Delivered as a poll showed support tumbling to 9 percent, its lowest in more than a year, UKIP’s message was a volte face from last year when the party said it would cause “a political earthquake” and appears to be a recognition that Britain’s winner-takes-all, first-past-the-post electoral system will make it hard for it to convert its appeal into seats in parliament.
UKIP - the UK Independence Party - wants Britain to leave the EU and to curb immigration sharply. Even though it may not win a huge number of seats, it threatens Prime Minister David Cameron’s re-election chances by splitting the right-wing vote.
It has just two lawmakers in the 650-member lower house of parliament, but won European elections in Britain last May, has regularly been getting 15 percent in opinion polls, and has spoken of holding the balance of power after the election.

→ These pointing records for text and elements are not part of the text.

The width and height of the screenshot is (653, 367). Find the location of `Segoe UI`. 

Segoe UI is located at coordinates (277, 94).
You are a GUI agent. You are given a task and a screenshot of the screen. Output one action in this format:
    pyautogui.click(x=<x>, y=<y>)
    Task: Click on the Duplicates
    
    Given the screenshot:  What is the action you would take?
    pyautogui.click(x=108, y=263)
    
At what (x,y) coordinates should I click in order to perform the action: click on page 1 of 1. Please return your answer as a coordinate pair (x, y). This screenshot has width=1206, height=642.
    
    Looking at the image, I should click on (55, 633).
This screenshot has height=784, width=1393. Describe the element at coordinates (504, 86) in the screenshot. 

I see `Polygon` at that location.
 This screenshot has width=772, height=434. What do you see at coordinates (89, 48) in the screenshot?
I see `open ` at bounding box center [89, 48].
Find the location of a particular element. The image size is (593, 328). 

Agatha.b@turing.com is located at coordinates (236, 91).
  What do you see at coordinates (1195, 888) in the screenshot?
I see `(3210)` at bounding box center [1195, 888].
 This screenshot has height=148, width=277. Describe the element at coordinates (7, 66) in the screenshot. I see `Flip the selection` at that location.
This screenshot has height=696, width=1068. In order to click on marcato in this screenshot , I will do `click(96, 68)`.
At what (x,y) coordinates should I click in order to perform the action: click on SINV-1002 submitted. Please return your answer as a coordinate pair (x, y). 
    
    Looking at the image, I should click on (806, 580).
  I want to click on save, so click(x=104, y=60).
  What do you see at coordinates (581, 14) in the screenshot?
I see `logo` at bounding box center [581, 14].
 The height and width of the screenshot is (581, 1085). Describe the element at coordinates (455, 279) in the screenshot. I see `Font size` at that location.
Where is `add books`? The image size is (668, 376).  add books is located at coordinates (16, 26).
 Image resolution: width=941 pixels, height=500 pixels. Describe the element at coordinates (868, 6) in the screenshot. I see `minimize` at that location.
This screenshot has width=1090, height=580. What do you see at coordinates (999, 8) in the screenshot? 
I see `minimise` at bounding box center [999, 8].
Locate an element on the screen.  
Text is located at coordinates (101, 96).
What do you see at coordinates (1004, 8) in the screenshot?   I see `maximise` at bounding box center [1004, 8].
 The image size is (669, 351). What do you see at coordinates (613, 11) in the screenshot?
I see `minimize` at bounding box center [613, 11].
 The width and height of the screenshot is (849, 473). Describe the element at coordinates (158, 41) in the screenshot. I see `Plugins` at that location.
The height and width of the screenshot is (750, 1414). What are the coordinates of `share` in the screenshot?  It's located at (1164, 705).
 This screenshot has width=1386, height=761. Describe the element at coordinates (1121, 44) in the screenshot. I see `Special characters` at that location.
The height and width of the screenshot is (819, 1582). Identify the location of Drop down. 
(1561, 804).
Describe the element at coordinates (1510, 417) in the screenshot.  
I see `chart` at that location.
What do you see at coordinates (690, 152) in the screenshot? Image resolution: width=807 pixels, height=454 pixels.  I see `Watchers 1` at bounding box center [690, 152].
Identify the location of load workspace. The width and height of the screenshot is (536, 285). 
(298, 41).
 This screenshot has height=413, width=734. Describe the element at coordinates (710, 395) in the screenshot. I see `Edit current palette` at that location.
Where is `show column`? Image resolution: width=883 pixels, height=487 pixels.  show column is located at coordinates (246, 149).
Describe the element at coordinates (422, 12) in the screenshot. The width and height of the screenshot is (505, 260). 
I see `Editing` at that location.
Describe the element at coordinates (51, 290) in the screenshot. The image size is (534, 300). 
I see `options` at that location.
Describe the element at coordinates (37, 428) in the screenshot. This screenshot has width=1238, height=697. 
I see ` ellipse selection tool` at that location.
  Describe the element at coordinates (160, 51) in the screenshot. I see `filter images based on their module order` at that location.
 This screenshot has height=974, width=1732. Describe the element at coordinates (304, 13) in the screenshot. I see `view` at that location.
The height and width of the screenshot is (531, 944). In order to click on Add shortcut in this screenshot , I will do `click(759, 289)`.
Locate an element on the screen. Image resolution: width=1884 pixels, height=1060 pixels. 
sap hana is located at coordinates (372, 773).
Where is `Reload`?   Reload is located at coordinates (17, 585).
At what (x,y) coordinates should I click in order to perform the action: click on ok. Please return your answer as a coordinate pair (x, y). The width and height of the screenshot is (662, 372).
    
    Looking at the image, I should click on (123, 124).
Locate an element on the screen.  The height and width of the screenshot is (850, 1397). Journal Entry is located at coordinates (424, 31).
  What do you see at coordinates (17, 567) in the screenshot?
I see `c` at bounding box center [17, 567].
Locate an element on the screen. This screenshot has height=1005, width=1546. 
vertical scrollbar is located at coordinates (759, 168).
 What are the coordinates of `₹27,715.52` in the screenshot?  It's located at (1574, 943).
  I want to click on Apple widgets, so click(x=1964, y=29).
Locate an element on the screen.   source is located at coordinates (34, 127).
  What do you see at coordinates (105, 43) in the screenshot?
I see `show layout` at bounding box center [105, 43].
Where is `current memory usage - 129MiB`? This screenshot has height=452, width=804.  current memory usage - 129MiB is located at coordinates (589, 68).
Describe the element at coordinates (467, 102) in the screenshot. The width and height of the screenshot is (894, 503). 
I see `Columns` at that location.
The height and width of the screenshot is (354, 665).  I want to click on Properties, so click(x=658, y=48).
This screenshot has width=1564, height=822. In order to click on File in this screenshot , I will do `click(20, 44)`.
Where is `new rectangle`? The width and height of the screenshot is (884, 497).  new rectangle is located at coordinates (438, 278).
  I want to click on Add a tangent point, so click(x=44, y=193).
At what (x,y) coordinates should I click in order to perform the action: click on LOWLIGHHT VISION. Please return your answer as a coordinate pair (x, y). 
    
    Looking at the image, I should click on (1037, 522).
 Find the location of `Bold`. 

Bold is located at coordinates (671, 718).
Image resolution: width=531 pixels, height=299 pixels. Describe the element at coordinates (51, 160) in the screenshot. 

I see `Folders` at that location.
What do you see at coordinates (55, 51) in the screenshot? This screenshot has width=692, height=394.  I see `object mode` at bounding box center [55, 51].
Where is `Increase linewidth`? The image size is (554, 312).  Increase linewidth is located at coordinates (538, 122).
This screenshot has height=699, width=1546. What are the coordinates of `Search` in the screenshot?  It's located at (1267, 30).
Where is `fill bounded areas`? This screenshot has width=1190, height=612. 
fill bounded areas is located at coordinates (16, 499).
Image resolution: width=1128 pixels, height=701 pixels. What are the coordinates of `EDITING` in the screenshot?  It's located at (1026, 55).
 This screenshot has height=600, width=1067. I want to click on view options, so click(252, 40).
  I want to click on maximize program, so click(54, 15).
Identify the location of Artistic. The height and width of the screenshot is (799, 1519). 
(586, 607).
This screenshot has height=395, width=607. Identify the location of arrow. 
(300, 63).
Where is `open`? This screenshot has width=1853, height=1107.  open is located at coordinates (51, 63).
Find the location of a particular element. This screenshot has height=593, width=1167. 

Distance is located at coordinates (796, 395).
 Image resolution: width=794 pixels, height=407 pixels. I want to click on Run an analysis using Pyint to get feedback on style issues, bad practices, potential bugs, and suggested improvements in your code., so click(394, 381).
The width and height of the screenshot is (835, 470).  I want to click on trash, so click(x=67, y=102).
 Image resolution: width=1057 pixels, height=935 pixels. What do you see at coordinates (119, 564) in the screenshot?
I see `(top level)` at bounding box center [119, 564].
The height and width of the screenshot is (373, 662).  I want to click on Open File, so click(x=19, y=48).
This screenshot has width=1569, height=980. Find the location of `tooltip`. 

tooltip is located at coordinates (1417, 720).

But at its campaign launch in a tiny cinema in a seaside town in southern England, UKIP’s leader Nigel Farage was coy about predicting how many seats his party would win, saying only that it would get “a good number” and more than the “two or three” he said pundits were forecasting.
Although “bullish” about the party’s electoral prospects, he played down expectations of a major breakthrough in three months’ time, suggesting that might come at Britain’s next national election in 2020.
“We’re not a party that views this general election as being our one big shot,” he told an audience of supporters on Canvey Island, part of a seat held by Cameron’s Conservative Party.
“We’re a party actually that views this general election as being the one that gets us good representation in parliament ahead of, perhaps in 2020, doing something on a really massive scale.”
In a blow to Farage, an Ipsos MORI poll on Thursday showed support for his party had slumped to its lowest level since November 2013.
With polls showing neither the Conservatives nor the main opposition Labour Party likely to win an overall majority, Farage said UKIP would not enter a coalition government with anyone but would consider a more informal deal to help prop up a minority government.
UKIP would only do such a deal with a party that gives Britons a referendum on whether to stay in the EU, he said. Only Cameron’s Conservatives have made such a pledge on the EU.
“If Mr Cameron is sincere in his desire to have a referendum, well we would want to make sure that it was held on the right terms,” said Farage.